Since y'know, it is a PC.
Ok, so semi-custom design costs will have to be amortised over 2-3 years rather than 7-8, on fairly new processes too - I don't know exactly how much it costs, but it should be pretty expensive, doubt it's less than $100 mln, more likely a few hundred millions: if you sell just 4-6 mln units then it's a big %.
Selling cheap gaming PC is competing directly with OEMs that make Microsoft far more money from software sales.
Well it is 36GB, and that is still way cheaper than the equiv desktop PC when it launches.
Nah it won't be and in any case a lot more expensive than PS6, which is the primary market it will compete in.

APX is another story. I think AMD should have full support of APX NO LATER than ZEN 7 (Really should be in Zen 6 IMO).

Zen6 seems highly unlikely to me, I'd love to be pleasantly surprised.
 
Ok, so semi-custom design costs will have to be amortised over 2-3 years rather than 7-8, on fairly new processes too - I don't know exactly how much it costs, but it should be pretty expensive, doubt it's less than $100 mln, more likely a few hundred millions: if you sell just 4-6 mln units then it's a big %.
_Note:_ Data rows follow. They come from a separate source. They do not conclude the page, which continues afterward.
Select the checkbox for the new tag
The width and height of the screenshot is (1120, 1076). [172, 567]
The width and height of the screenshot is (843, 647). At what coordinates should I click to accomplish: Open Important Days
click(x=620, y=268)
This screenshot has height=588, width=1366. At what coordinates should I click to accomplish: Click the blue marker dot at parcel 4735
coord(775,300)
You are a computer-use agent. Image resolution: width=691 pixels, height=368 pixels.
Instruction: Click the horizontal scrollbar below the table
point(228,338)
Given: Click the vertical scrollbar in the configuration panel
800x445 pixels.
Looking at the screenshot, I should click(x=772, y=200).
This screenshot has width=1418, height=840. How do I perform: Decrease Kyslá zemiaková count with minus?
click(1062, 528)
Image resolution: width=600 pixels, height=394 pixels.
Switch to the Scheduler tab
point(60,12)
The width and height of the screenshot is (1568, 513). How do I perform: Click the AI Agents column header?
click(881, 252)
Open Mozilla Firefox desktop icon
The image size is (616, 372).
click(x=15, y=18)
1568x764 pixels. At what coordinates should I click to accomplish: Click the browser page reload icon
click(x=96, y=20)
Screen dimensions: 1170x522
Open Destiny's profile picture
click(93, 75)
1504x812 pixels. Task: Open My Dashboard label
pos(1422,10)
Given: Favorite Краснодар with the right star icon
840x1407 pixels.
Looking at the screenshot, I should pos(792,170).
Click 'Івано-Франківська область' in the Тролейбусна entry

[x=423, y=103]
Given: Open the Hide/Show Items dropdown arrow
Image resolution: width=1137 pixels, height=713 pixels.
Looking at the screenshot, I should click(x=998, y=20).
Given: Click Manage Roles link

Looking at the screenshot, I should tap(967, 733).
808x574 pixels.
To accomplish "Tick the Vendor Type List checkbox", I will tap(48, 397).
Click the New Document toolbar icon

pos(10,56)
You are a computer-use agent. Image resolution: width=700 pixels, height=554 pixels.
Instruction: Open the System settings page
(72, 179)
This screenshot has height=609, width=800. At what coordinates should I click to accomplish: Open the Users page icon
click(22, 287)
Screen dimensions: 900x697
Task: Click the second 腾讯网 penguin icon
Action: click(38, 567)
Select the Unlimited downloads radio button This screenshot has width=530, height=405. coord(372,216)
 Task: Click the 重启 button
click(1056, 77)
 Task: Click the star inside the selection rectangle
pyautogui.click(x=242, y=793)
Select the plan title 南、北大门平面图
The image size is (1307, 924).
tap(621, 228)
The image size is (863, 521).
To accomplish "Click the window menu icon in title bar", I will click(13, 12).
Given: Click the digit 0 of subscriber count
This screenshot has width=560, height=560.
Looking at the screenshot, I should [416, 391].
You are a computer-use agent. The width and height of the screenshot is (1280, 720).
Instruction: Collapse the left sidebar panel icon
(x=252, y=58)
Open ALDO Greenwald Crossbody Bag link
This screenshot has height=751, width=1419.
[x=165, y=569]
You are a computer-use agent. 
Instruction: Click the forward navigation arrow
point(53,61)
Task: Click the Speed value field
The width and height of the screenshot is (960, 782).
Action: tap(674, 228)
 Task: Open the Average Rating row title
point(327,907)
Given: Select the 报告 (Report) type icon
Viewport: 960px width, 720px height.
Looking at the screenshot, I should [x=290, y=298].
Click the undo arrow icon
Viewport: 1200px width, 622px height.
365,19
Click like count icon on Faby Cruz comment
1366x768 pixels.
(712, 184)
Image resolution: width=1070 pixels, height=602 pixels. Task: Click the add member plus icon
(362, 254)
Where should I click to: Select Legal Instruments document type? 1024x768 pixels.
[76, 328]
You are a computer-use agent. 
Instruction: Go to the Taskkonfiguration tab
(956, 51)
The Magnus SoC die can last 7 years just fine, just swap the GMD with a shiny new one.
Selling cheap gaming PC is competing directly with OEMs that make Microsoft far more money from software sales.
Well it will likely lack all the freedoms of a DIY PC.
Nah it won't be and in any case a lot more expensive than PS6, which is the primary market it will compete in.
If you wanna play PC games and do (some) PC stuff, PS6 is not an option.
If you wanna do both they you gotta have a PS6 and a PC.
Sony ain't releasing PC ports ever again.
Zen6 seems highly unlikely to me, I'd love to be pleasantly surprised.
It is Z7 with the full new featureset yes. Maybe by Z9 they can have a proper new AArch64 style clean sheet ISA.